*STATED PROBLEM*
Extend the forum discussion about copying part of a C# array, picking up from where it ends.

*GIVEN TEXT*
>> BEGIN
In this case you can use .Select to project array members to their clones.
For example, if your elements implemented IClonable you could do something like this:
var newArray = array.Skip(3).Take(5).Select(eachElement => eachElement.Clone()).ToArray();
Note: This solution requires .NET Framework 3.5.
The following code does it in one line:
// Source array
string[] Source = new string[] { "A", "B", "C", "D" };
// Extracting a slice into another array
string[] Slice = new List<string>(Source).GetRange(2, 2).ToArray();
In C# 8, they've introduced a new Range and Index type, which can be used like this:
int[] a = { 0, 1, 2, 3, 4, 5, 6, 7, 8, 9 };
Index i1 = 3; // number 3 from beginning
Index i2 = ^4; // number 4 from end
var slice = a[i1..i2]; // { 3, 4, 5 }
References:
https://learn.microsoft.com/en-us/dotnet/core/whats-new/dotnet-core-3-0#ranges-and-indices
https://devblogs.microsoft.com/dotnet/building-c-8-0/
string[] arr = { "Parrot" , "Snake" ,"Rabbit" , "Dog" , "cat" };
arr = arr.ToList().GetRange(0, arr.Length -1).ToArray();
Building on Marc's answer but adding the desired cloning behaviour
public static T[] CloneSubArray<T>(this T[] data, int index, int length)
where T : ICloneable
{
T[] result = new T[length];
for (int i = 0; i < length; i++)
{
var original = data[index + i];
if (original != null)
result[i] = (T)original.Clone();
return result;
}
And if implementing ICloneable is too much like hard work a reflective one using Håvard Stranden’s Copyable library to do the heavy lifting required.
using OX.Copyable;
public static T[] DeepCopySubArray<T>(
this T[] data, int index, int length)
{
T[] result = new T[length];
for (int i = 0; i < length; i++)
{
var original = data[index + i];
if (original != null)
result[i] = (T)original.Copy();
return result;
}
Note that the OX.Copyable implementation works with any of:
For the automated copy to work, though, one of the following statements must hold for instance:
Its type must have a parameterless constructor, or
It must be a Copyable, or
It must have an IInstanceProvider registered for its type.
So this should cover almost any situation you have. If you are cloning objects where the sub graph contains things like db connections or file/stream handles you obviously have issues but that it true for any generalized deep copy.
If you want to use some other deep copy approach instead this article lists several others so I would suggest not trying to write your own.
You can do this fairly easially;
object[] foo = new object[10];
object[] bar = new object[7];
Array.Copy(foo, 3, bar, 0, 7);
I think that the code you are looking for is:
Array.Copy(oldArray, 0, newArray, BeginIndex, EndIndex - BeginIndex)
>> END
*DATA EXTRACT*
>> BEGIN
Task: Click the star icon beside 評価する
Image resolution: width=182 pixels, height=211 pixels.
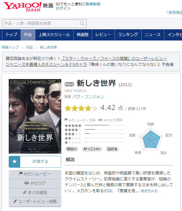Action: coord(15,162)
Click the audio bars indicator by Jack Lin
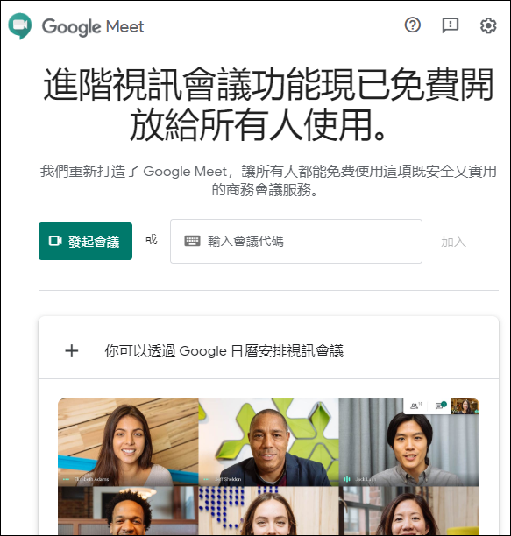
>> END
*ANSWER TO THIS PROBLEM*
As an alternative to copying the data you can make a wrapper that gives you access to a part of the original array as if it was a copy of the part of the array. The advantage is that you don't get another copy of the data in memory, and the drawback is a slight overhead when accessing the data.
public class SubArray<T> : IEnumerable<T> {
private T[] _original;
private int _start;
public SubArray(T[] original, int start, int len) {
_original = original;
_start = start;
Length = len;
}
public T this[int index] {
get {
if (index < 0 || index >= Length) throw new IndexOutOfRangeException();
return _original[_start + index];
}
}
public int Length { get; private set; }
public IEnumerator<T> GetEnumerator() {
for (int i = 0; i < Length; i++) {
yield return _original[_start + i];
}
}
IEnumerator IEnumerable.GetEnumerator() {
return GetEnumerator();
}
}
Usage:
int[] original = { 1, 2, 3, 4, 5 };
SubArray<int> copy = new SubArray<int>(original, 2, 2);
Console.WriteLine(copy.Length); // shows: 2
Console.WriteLine(copy[0]); // shows: 3
foreach (int i in copy) Console.WriteLine(i); // shows 3 and 4
In C# 8.0, you can now do many fancier works including reverse indices and ranges like in Python, such as:
int[] list = {1, 2, 3, 4, 5, 6};
var list2 = list[2..5].Clone() as int[]; // 3, 4, 5
var list3 = list[..5].Clone() as int[]; // 1, 2, 3, 4, 5
var list4 = list[^4..^0].Clone() as int[]; // reverse index
Array.ConstrainedCopy will work.
public static void ConstrainedCopy (
Array sourceArray,
int sourceIndex,
Array destinationArray,
int destinationIndex,
int length
)
It does not meet your cloning requirement, but it seems simpler than many answers to do:
Array NewArray = new ArraySegment(oldArray,BeginIndex , int Count).ToArray();
There's no single method that will do what you want. You will need to make a clone method available for the class in your array. Then, if LINQ is an option:
Foo[] newArray = oldArray.Skip(3).Take(5).Select(item => item.Clone()).ToArray();
class Foo
{
public Foo Clone()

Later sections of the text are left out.